=== Selected excerpt ===

Innovative payment models needed for CGT market access, says experts

Current payment models must change to make gene therapies more accessible, say experts.

The cost of gene therapies continues to be a hot topic in the industry. Last month, CSL Behring’s one-time gene therapy Hemgenix (etranacogene dezaparvovec) for hemophilia B received approval from the US Food and Drug Administration (FDA) with a list price of $3.5 million, making it the most expensive single-dose drug on the market.

With such hefty costs, various firms are looking at solutions that could potentially drive costs down and increase market access for patients. Francis Pang, senior vice president of market access and geographical expansion at Orchard Therapeutics, lead the panel discussion at Cell and Gene Manufacturing and Commercialization (CGMC) in Amsterdam, The Netherlands last week, telling delegates despite2022 being a milestone year for the approval of gene therapies [with] 23 products approved so far […] we still have factors affecting” their access to market.

=== Entries supplied ===

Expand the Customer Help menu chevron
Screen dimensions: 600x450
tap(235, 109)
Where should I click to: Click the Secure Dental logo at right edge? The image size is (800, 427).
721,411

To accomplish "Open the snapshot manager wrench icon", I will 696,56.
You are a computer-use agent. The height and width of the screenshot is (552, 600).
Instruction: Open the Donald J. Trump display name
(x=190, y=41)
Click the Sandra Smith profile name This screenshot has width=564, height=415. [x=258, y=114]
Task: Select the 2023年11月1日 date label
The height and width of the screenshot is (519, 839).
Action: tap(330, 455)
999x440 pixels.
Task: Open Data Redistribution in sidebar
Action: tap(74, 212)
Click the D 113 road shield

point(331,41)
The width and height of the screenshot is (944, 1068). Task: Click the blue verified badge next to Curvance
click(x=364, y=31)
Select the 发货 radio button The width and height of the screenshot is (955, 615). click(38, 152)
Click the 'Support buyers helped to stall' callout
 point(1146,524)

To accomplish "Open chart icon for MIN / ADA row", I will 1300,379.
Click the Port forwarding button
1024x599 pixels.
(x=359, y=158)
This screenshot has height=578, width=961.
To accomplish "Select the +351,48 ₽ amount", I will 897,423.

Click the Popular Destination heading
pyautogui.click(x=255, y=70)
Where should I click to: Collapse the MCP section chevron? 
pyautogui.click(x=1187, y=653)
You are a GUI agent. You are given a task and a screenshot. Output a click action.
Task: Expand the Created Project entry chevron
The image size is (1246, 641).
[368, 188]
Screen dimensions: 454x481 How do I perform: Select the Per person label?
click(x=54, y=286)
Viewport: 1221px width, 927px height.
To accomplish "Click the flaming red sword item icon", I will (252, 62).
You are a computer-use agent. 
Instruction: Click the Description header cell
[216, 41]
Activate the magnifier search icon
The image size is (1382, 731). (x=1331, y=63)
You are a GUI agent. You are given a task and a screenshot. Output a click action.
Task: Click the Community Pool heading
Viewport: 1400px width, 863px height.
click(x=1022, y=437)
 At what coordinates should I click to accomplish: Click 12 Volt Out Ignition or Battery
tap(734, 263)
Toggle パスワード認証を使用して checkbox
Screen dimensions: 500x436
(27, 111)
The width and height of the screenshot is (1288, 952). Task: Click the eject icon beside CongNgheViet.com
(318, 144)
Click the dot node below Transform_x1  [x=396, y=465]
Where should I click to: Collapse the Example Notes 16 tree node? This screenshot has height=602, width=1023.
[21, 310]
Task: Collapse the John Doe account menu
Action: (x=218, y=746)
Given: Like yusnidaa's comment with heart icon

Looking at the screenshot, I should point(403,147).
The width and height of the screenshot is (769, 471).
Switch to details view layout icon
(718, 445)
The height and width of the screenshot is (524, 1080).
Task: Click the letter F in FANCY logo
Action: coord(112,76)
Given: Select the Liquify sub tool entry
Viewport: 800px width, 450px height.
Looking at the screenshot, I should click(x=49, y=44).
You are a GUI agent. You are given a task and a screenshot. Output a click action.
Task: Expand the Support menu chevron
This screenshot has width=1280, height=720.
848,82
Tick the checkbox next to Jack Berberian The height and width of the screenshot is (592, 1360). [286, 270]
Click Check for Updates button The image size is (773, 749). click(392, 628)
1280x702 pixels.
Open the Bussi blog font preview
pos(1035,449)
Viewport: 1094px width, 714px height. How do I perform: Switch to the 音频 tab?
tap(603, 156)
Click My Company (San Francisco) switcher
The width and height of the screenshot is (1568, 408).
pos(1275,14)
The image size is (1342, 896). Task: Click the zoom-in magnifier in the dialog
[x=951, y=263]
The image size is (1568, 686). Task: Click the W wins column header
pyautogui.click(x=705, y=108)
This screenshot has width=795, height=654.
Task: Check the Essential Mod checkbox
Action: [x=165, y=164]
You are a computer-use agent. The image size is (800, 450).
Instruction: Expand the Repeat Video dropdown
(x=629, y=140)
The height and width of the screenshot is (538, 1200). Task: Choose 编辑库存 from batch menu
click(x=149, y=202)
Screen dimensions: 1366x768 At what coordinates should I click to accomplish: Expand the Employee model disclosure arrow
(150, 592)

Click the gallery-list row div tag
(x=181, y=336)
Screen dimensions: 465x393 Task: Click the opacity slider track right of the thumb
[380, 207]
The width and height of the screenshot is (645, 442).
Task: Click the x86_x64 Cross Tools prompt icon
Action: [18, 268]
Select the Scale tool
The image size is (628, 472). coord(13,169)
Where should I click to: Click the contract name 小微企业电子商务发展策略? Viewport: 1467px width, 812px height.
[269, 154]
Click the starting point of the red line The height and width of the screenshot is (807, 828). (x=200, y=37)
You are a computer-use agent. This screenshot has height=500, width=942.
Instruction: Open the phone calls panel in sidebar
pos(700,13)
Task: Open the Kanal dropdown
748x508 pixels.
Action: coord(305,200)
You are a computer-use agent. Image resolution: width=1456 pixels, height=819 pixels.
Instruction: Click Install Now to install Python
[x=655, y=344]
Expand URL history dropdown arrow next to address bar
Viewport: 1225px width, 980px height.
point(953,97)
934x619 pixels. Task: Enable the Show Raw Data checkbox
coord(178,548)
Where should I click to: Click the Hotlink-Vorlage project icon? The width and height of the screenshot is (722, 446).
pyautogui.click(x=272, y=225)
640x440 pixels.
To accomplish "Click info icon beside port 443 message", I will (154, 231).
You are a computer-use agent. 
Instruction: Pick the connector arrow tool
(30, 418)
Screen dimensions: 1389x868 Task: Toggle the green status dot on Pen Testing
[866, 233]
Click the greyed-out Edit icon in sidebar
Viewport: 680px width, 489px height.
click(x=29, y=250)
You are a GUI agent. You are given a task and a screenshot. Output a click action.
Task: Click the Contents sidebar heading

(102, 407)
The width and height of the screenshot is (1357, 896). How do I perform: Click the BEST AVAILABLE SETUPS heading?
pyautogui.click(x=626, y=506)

===

* _Tasks_
1. Using the article on gene therapy payment models, decide whether each statement agrees with it: (a) Hemgenix received FDA approval with a list price of $3.5 million; (b) the panel discussion was held in Berlin; (c) Hemgenix treats hemophilia A. Give yes or no for each, and quote the article's deciding words.
2. Extract the passage of the article on gene therapy payment models from "The cost of" up to and including "on the market.", copied word for word.
The lines are separate material and are not part of the article.

* _Answers by item number_
1.
(a) Yes: "received approval from the US Food and Drug Administration (FDA) with a list price of $3.5 million"
(b) No: "in Amsterdam, The Netherlands"
(c) No: "for hemophilia B"

2.
The cost of gene therapies continues to be a hot topic in the industry. Last month, CSL Behring’s one-time gene therapy Hemgenix (etranacogene dezaparvovec) for hemophilia B received approval from the US Food and Drug Administration (FDA) with a list price of $3.5 million, making it the most expensive single-dose drug on the market.